▶ [Activity]: Find the line below with "Click the 'Repair... for an open' bullet" and the line with "Click the Lakers team logo". Output them and the lines between, exactly, but not the pictures.

Stored items:
####
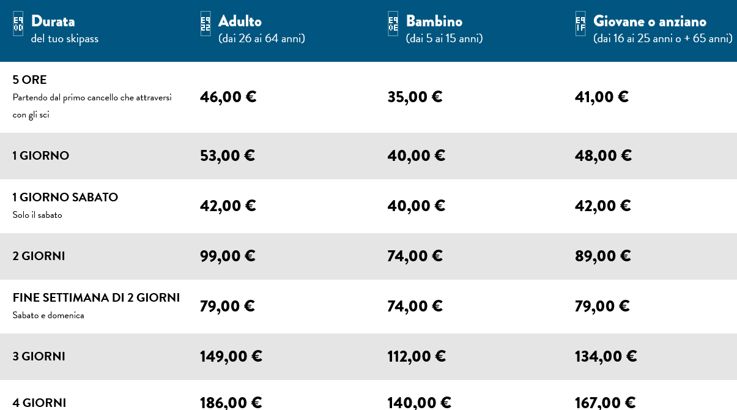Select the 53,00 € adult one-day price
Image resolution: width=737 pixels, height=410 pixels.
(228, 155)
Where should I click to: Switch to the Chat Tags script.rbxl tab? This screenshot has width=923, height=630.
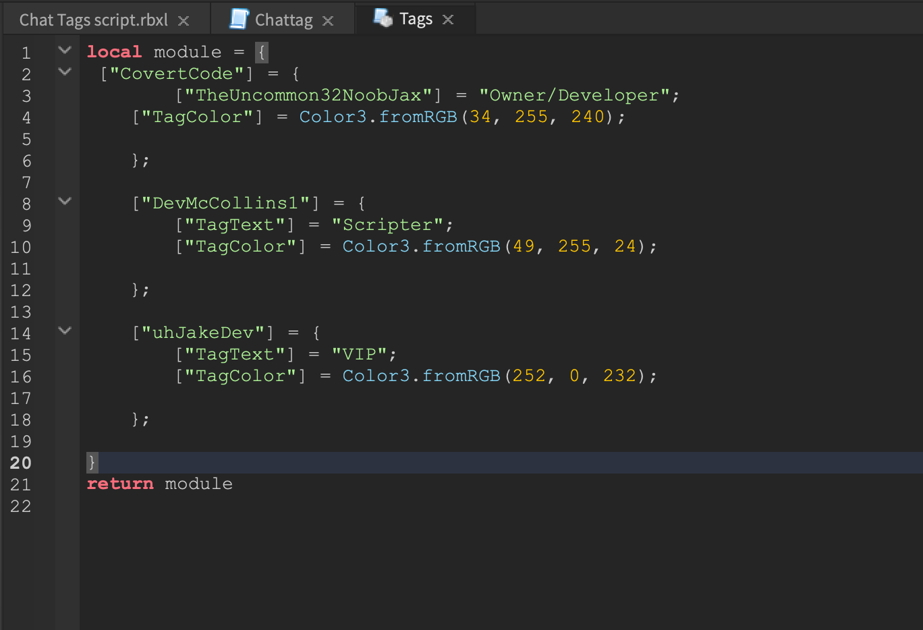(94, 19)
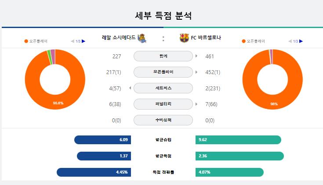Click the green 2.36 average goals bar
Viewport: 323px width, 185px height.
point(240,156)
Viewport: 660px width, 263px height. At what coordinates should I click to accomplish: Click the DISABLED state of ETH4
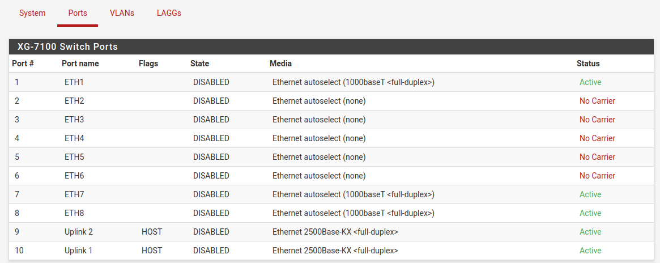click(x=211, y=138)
####
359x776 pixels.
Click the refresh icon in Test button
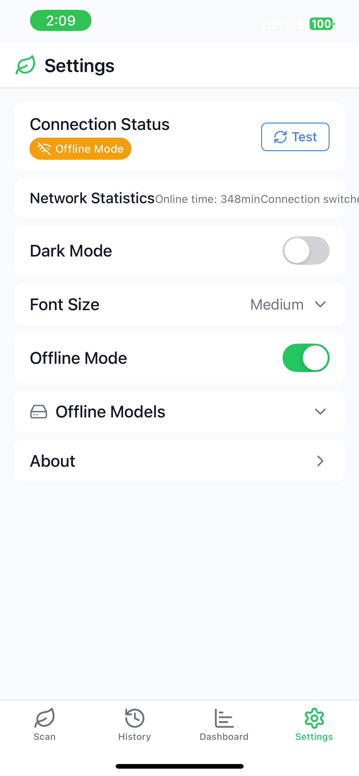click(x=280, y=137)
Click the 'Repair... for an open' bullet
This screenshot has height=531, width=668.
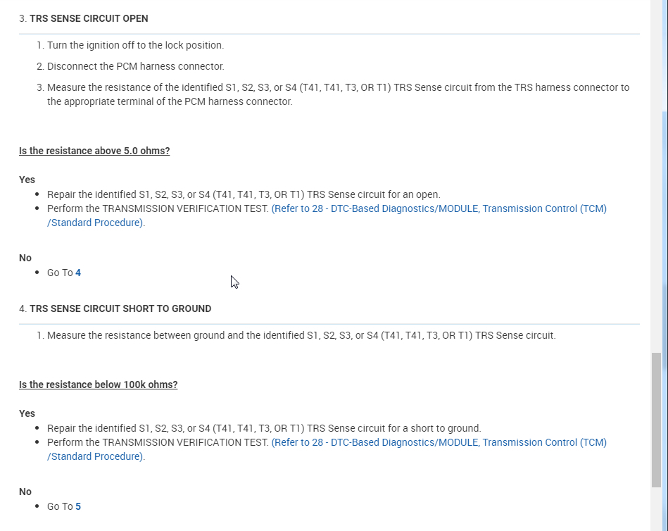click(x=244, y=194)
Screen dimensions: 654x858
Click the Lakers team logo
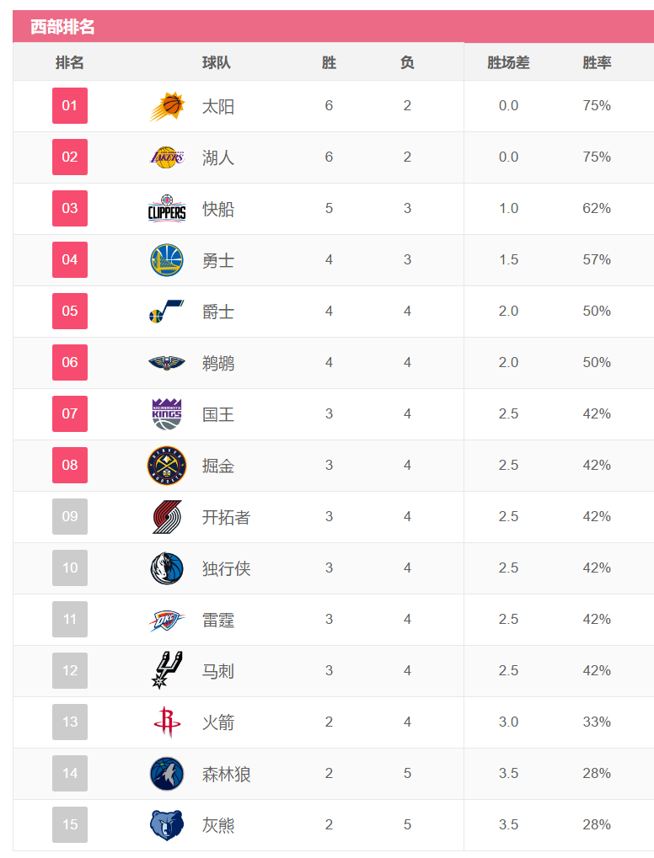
####
▶ [Problem solution]:
Click the 'Repair... for an open' bullet
This screenshot has height=531, width=668.
click(x=244, y=194)
Screen dimensions: 654x858
Click the Lakers team logo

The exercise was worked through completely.